EXERCISE INSTRUCTIONS:
• a. In the AMP setup guide, reproduce the text between "This page provides" and "of deploying AMP.", inclusive, substituting "roadmap" for "guide".
• b. Answer these questions from the AMP setup guide:
(i) What is the root AMP organization always named after?
(ii) What kind of institution is given as an example of a large organization made up of several campuses?
(iii) Besides an easy way to find information within AMP, what does storing a property's results in a single asset provide?
• c. According to the AMP setup guide, why should testing results for a given property over a period of time be stored in a single asset?

READING PASSAGE:

☆ ☆ ☆ ☆ ☆

This page provides organizations with a guide to the setup and structuring of AMP to ensure a successful deployment and utilization of AMP throughout your organization. This guide covers the common application of AMP's structures and permissions model to real world organizations. It is important to note that this information is meant to be a guide rather than a concrete instruction. Level Access will provide expert guidance that is specific to your organization during the official implementation phase of deploying AMP.
This section defines the different structures that AMP has to offer, and a mapping to typical industry structures and groups. AMP provides for three main structures that will help to fit AMP into an organizations different lines of business, web property owners and testing groups. These structures are organizations, child organizations and asses.
An Organization is the root level structure within AMP. An organization represents a group of users. Organizations are sub-divided by assets (see below) which allow for the more granular assembly of information for each digital property managed within AMP.
The root AMP organization is always named after the company or organization name. For example Acme Corporation. In the case where the company or organization is smaller in size (perhaps only has one group of testers, or a small number of properties to be tested) a single organization can suffice. That single organization can then be further sub-divided by assets to organize all testing efforts and reports related to each digital property.
For larger companies and organizations it is often the case where there are several lines of businesses or independent groups working under the parent company or organization. A great example of this is a large university comprised of several campuses. Each campus has its own web properties that must be tested. Each campus also has their own group of testers. In this case a child organization can be created for each campus to all them to operate independently, but still remain as a single entity per the root organization for the university.
In a similar situation a large company may be comprised of several different business units. These units operate independently, but are still part of the main companies accessibility initiative. In this case a child organization can be created for each line of business. This still allows the organization to designate a single role or a team of people who would be able to see compliance reporting from a top down perspective.
An asset in AMP can be thought of as a folder that groups reports and tests for a single asset owned by the organization. For example, an organization will typically create an asset for each site, or main section of a site, that is to be tested over a period of time. The idea here is that testing results over a period of time for a given property can be stored in a single asset. This not only provides for an easy way to find the information within AMP, but also provides for a roll-up compliance score for that resource over time.
Who has access to what?

☆ ☆ ☆ ☆ ☆

PROVIDED INFORMATION:
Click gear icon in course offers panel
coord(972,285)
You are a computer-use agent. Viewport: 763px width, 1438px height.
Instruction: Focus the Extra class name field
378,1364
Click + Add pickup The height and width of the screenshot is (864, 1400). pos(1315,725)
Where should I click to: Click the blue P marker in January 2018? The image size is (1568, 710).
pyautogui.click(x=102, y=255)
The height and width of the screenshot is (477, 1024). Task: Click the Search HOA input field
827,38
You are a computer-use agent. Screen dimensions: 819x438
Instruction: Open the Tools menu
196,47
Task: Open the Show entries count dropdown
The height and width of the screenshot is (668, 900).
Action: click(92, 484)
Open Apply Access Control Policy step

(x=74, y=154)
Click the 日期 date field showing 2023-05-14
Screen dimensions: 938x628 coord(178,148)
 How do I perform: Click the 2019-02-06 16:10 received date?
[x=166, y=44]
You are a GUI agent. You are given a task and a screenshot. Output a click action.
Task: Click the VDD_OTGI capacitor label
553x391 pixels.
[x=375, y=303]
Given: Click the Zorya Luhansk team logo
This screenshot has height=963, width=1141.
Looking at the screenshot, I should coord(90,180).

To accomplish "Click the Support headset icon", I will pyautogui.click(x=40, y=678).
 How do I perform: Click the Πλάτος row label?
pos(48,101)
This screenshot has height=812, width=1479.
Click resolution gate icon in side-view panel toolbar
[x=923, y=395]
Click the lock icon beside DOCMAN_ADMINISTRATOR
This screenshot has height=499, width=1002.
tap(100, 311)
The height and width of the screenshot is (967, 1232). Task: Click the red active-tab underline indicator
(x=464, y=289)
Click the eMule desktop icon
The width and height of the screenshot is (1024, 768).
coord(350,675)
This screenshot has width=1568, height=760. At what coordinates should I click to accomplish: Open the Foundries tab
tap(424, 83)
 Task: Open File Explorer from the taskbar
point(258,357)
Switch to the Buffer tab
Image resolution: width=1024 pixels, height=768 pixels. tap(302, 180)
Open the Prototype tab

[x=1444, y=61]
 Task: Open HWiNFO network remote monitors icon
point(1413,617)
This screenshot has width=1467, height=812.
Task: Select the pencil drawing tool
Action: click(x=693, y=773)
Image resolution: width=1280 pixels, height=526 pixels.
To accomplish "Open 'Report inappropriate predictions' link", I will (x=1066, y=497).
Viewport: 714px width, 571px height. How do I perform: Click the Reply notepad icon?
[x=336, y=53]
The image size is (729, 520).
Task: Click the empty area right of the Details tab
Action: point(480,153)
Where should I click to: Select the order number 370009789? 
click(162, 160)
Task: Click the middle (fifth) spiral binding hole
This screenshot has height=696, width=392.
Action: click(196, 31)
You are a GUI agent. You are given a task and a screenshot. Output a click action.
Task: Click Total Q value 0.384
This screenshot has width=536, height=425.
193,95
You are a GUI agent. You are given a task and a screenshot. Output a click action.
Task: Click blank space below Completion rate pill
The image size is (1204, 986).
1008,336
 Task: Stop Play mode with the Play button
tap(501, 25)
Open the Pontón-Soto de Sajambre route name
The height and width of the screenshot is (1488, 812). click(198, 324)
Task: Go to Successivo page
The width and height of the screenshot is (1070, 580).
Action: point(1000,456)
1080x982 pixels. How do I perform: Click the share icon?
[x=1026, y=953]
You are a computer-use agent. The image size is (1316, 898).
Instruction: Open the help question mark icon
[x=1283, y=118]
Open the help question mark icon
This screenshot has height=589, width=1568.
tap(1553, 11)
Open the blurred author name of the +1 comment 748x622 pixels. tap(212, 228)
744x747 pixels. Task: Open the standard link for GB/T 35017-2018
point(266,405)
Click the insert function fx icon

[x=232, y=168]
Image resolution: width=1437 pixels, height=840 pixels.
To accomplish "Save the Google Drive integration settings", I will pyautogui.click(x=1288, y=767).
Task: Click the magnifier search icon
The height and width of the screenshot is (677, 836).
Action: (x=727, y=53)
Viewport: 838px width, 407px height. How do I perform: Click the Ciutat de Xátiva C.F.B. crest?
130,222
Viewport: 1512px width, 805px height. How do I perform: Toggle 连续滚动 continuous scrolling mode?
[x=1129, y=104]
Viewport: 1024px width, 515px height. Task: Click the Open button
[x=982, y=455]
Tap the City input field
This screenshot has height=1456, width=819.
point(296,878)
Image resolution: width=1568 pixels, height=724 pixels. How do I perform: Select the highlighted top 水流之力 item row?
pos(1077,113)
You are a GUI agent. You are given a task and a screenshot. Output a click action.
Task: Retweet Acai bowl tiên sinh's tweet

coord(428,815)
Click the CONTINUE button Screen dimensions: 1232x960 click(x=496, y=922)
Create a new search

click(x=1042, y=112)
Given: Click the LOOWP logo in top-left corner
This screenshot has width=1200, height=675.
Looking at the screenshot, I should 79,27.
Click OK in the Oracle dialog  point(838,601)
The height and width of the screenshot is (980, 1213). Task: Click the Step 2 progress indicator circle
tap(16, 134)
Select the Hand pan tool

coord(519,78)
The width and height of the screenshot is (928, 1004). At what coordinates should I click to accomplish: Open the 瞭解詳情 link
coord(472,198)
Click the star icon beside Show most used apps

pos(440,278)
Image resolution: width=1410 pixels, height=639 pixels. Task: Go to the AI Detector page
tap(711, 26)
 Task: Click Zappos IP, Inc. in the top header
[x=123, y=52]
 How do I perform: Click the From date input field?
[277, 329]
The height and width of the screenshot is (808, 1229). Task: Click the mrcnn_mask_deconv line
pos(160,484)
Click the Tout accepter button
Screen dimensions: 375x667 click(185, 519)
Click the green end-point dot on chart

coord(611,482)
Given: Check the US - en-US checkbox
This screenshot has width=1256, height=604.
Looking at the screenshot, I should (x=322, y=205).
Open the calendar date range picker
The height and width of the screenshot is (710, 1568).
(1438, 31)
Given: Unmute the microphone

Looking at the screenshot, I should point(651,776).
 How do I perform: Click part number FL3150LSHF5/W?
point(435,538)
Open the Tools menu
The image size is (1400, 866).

☆ ☆ ☆ ☆ ☆

SOLUTION LIST:
• a.
This page provides organizations with a roadmap to the setup and structuring of AMP to ensure a successful deployment and utilization of AMP throughout your organization. This roadmap covers the common application of AMP's structures and permissions model to real world organizations. It is important to note that this information is meant to be a roadmap rather than a concrete instruction. Level Access will provide expert guidance that is specific to your organization during the official implementation phase of deploying AMP.

• b.
(i) The company or organization name.
(ii) A large university.
(iii) A roll-up compliance score for that resource over time.

• c. Keeping them in one asset makes the information easy to find within AMP. It also yields a roll-up compliance score for that resource over time.